Here openai-gpt is using first generation of GPT associated with https://cdn.openai.com/research-covers/language-unsupervised/language_understanding_paper.pdf

https://huggingface.co/openai-gpt

In [None]:
from google.colab import userdata
hf_api_key= userdata.get('hugging_face_key')

In [None]:
temp_values=[0.0001,0.2,0.3,0.5,0.7,0.8, 0.9, 1]
response_df = pd.DataFrame(columns=["Prompt", "Engine", "Response", "Temperature"])
prompts = [
    "Complete the following sentence thoughtfully and honestly with your own words. There are no right or wrong response: Raising a family",
    "Complete the following sentence thoughtfully and honestly with your own words. There are no right or wrong response: When I am criticized",
    "Complete the following sentence thoughtfully and honestly with your own words. There are no right or wrong response: Change is",
    "Complete the following sentence thoughtfully and honestly with your own words. There are no right or wrong response: Education",
    "Complete the following sentence thoughtfully and honestly with your own words. There are no right or wrong response: When people are helpless",
    "Complete the following sentence thoughtfully and honestly with your own words. There are no right or wrong response: The past",
    "Complete the following sentence thoughtfully and honestly with your own words. There are no right or wrong response: I just can’t stand people who",
    "Complete the following sentence thoughtfully and honestly with your own words. There are no right or wrong response: Rules",
    "Complete the following sentence thoughtfully and honestly with your own words. There are no right or wrong response: At times I worry about",
    "Complete the following sentence thoughtfully and honestly with your own words. There are no right or wrong response: Privacy",
    "Complete the following sentence thoughtfully and honestly with your own words. There are no right or wrong response: Sometimes I wish that",
    "Complete the following sentence thoughtfully and honestly with your own words. There are no right or wrong response: A good boss"
]

In [None]:
model_blm_560m = BloomForCausalLM.from_pretrained("bigscience/bloomz-560m", token=hf_api_key)
tokenizer_blm_560m = BloomTokenizerFast.from_pretrained("bigscience/bloomz-560m", token=hf_api_key)



In [None]:
model_bloomz_1b1 = BloomForCausalLM.from_pretrained("bigscience/bloomz-1b1", token=hf_api_key)
tokenizer_bloomz_1b1 = BloomTokenizerFast.from_pretrained("bigscience/bloomz-1b1", token=hf_api_key)


In [None]:
tokenizer_gpt_j_6b = AutoTokenizer.from_pretrained("EleutherAI/gpt-j-6b", token=hf_api_key)
model_gpt_j_6b = AutoModelForCausalLM.from_pretrained("EleutherAI/gpt-j-6b", token=hf_api_key)

In [None]:
model_bloomz_3b = BloomForCausalLM.from_pretrained("bigscience/bloomz-3b", token=hf_api_key)
tokenizer_bloomz_3b = BloomTokenizerFast.from_pretrained("bigscience/bloomz-3b", token=hf_api_key)


In [None]:
def generate_responses(model, tokenizer, engine_name, max_lengths, temp_values, prompts, pad_token_id=None, attention_mask=None, sample= False):
    response_df = pd.DataFrame(columns=["Prompt", "Engine", "Response", "Temperature", "max_length"])
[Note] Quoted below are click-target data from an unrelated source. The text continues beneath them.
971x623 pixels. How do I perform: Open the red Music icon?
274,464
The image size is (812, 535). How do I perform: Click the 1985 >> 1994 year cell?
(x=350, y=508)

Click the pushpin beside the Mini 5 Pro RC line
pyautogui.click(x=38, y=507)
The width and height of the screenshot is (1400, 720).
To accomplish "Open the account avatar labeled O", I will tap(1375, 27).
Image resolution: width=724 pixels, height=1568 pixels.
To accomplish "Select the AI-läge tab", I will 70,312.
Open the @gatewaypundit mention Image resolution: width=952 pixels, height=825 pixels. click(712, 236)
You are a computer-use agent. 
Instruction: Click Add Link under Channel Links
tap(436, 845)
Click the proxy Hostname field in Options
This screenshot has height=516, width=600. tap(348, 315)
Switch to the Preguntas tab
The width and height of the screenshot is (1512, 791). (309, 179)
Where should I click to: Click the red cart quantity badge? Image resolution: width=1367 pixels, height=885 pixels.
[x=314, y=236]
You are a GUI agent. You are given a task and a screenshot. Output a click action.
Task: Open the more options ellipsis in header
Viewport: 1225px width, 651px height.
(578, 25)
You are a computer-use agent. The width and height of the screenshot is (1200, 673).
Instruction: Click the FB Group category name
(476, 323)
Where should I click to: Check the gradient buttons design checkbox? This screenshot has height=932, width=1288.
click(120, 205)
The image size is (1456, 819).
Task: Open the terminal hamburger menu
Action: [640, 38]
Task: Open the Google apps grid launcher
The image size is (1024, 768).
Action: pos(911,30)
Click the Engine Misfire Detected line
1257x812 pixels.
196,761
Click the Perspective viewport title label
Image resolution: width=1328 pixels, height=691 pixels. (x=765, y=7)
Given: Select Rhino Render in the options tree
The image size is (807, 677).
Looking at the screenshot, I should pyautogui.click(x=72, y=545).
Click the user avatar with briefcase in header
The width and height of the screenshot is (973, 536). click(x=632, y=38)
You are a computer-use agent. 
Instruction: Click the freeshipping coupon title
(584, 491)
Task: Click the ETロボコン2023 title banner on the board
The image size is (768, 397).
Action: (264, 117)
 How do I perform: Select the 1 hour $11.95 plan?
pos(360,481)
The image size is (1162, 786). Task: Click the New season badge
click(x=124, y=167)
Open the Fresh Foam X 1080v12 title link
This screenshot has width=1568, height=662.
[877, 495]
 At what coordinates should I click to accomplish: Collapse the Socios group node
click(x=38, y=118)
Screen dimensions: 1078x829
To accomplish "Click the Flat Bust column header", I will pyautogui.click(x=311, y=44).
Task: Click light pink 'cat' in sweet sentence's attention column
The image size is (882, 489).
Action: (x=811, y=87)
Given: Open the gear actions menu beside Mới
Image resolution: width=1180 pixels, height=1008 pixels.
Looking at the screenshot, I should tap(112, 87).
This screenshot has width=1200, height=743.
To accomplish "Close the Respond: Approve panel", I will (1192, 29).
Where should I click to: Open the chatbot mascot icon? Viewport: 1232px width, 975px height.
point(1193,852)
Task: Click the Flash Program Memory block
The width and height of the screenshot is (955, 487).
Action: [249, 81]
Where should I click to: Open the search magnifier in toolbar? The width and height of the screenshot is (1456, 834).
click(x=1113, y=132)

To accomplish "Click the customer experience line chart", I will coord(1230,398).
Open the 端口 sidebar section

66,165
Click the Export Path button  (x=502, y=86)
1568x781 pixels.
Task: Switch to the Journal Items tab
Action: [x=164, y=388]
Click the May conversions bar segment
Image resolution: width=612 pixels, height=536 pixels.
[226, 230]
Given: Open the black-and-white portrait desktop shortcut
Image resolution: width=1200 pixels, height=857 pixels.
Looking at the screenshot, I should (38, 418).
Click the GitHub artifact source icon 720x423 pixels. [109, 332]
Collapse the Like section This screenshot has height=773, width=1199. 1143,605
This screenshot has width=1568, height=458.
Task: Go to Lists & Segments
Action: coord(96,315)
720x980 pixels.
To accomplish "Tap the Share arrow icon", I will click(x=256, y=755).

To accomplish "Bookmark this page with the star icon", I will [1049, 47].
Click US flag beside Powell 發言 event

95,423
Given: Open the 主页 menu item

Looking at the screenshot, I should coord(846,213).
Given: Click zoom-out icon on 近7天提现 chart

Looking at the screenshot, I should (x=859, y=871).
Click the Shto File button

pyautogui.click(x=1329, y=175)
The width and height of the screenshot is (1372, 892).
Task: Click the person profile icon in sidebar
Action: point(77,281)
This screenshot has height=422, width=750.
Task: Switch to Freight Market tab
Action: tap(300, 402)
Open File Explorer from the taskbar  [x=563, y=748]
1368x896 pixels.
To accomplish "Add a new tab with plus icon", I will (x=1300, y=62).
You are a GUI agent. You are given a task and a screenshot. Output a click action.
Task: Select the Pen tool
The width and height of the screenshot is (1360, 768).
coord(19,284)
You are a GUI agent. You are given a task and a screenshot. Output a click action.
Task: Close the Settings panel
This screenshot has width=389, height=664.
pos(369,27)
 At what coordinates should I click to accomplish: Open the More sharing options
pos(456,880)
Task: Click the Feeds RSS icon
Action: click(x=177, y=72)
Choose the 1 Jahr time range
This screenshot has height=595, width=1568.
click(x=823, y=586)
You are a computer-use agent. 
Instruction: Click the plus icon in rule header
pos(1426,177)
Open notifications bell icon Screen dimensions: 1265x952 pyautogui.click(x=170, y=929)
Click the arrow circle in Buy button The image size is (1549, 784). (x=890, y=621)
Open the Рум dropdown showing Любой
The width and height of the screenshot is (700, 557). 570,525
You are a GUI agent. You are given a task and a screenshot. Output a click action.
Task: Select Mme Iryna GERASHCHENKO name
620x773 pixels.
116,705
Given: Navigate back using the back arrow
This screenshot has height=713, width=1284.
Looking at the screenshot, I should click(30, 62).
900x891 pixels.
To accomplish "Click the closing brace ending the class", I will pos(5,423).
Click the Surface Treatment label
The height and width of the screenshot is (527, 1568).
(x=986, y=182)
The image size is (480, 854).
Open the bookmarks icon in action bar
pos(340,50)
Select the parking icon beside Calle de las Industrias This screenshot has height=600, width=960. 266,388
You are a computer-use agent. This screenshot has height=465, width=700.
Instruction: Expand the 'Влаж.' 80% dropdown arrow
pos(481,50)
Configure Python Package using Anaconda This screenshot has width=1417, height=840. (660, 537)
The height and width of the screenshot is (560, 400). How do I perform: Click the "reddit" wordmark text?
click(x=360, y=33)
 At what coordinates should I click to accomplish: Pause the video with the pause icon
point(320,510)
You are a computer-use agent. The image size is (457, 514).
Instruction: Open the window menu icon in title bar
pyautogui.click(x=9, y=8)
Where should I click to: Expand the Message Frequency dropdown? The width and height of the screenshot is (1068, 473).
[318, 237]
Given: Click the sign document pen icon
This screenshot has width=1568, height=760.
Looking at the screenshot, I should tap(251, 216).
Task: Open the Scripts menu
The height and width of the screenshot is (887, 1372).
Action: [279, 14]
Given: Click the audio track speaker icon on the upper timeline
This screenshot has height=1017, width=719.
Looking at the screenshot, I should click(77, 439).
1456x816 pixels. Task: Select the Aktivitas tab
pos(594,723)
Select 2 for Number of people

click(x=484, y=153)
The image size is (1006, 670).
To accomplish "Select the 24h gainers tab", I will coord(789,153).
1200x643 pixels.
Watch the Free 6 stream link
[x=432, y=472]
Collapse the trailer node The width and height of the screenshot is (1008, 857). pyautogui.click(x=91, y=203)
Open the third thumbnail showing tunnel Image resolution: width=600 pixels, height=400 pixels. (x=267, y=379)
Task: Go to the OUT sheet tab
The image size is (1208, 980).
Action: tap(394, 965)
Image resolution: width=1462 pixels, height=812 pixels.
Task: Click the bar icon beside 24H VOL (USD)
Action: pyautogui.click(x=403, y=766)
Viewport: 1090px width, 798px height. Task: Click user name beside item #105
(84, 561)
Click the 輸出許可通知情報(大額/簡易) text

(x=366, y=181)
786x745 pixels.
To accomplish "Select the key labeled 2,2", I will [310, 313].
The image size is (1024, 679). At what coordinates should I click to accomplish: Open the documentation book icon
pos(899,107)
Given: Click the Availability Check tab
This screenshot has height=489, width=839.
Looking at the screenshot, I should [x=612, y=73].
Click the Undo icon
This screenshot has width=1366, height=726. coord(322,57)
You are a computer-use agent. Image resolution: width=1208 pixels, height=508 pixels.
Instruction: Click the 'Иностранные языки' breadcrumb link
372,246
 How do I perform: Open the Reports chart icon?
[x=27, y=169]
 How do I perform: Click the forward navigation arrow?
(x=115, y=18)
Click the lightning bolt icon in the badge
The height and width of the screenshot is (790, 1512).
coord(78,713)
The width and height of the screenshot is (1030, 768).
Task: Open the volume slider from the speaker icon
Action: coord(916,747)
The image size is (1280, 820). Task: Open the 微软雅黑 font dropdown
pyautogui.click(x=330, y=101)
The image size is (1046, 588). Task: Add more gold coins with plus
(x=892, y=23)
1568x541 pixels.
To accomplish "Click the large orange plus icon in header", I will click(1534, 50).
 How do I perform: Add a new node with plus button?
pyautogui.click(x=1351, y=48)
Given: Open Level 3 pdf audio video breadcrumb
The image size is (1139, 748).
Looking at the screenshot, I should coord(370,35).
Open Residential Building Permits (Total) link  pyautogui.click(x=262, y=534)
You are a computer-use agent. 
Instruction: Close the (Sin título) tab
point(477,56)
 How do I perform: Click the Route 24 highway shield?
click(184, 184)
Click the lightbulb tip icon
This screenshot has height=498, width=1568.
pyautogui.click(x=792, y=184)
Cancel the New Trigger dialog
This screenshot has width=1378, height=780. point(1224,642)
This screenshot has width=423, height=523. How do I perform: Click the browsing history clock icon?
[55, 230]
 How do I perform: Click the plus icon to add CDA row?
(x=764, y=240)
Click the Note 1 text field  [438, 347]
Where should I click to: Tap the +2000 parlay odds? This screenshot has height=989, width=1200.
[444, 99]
    for max_length in max_lengths:
        for temp in temp_values:
            for prompt in prompts:
                inputs = tokenizer(prompt, return_tensors="pt")
                response = tokenizer.decode(model.generate(inputs["input_ids"],
                                                            max_length=max_length,
                                                            pad_token_id=pad_token_id,  # Set pad token ID if provided
                                                            attention_mask=attention_mask,  # Set attention mask if provided
                                                            temperature=temp,
                                                            do_sample=sample)[0])
                response_df = response_df.append({"Prompt": prompt, "Engine": engine_name, "Response": response, "Temperature": temp, "max_length": max_length}, ignore_index=True)

    return response_df

In [None]:
# Define models and tokenizers
models = {
    "gpt-j-6b": (model_gpt_j_6b, tokenizer_gpt_j_6b),
    #"bloomz_560m": (model_blm_560m, tokenizer_blm_560m),
    #"bloomz_1b1": (model_bloomz_1b1, tokenizer_bloomz_1b1),
    #"bloomz_3b": (model_bloomz_3b, tokenizer_bloomz_3b)
}

# Generate responses for each model
for engine_name, (model, tokenizer) in models.items():
    if engine_name == "gpt-j-6b":
        response_df = generate_responses(model, tokenizer, engine_name, max_lengths, temp_values, prompts, tokenizer.eos_token_id, sample=True)
    else:
        response_df = generate_responses(model, tokenizer, engine_name, max_lengths, temp_values, prompts)
    file_name = f"{engine_name}_responses_v1.4.xlsx"
    response_df.to_excel(file_name, index=False)

In [None]:
prompts = [
    "Raising a family",
    "When I am criticized",
    "Change is",
    "Education",
    "When people are helpless",
    "The past",
    "I just can’t stand people who",
    "Rules",
    "At times I worry about",
    "Privacy",
    "Sometimes I wish that",
    "A good boss"
]
temp_values=[0.0001]
response_df = pd.DataFrame(columns=["Prompt", "Engine", "Response", "Temperature", "max_length"])
tokenizer_gpt_j_6b = AutoTokenizer.from_pretrained("EleutherAI/gpt-j-6b", token=hf_api_key)
model_gpt_j_6b = AutoModelForCausalLM.from_pretrained("EleutherAI/gpt-j-6b", token=hf_api_key)




In [None]:
response_df = response_df[0:0]
max_lengths= [200,500]
for temp in temp_values:
  for max_length in max_lengths:
    for prompt in prompts:
      inputs = tokenizer_gpt_j_6b.decode(prompt, return_tensors="pt")
      #print("success")
      response = tokenizer_gpt_j_6b.decode(model_gpt_j_6b.generate(inputs["input_ids"],
                          max_length=max_length,
                          temperature= temp,
                          do_sample= True
                          )[0])
      response_df = response_df.append({"Prompt": prompt, "Engine": "model_gpt_j_6b", "Response": response, "Temperature": temp, "max_length": max_length}, ignore_index=True)
  # Save the DataFrame to an Excel file
  file_name = f"Falcon_180B_responses_v1.4{max_length}.xlsx"
  response_df.to_excel(file_name, index=False)
  response_df = response_df[0:0]

In [None]:
import requests

temp_values=[0.0001, 0.2, 0.3, 0.5, 0.7, 0.8, 0.9, 1]
response_df = pd.DataFrame(columns=["Prompt", "Engine", "Response", "Temperature"])
prompts = [
    "Raising a family",
    "When I am criticized",
    "Change is",
    "Education",
    "When people are helpless",
    "The past",
    "I just can’t stand people who",
    "Rules",
    "At times I worry about",
    "Privacy",
    "Sometimes I wish that",
    "A good boss"
]

API_URL = "https://api-inference.huggingface.co/models/bigscience/bloom"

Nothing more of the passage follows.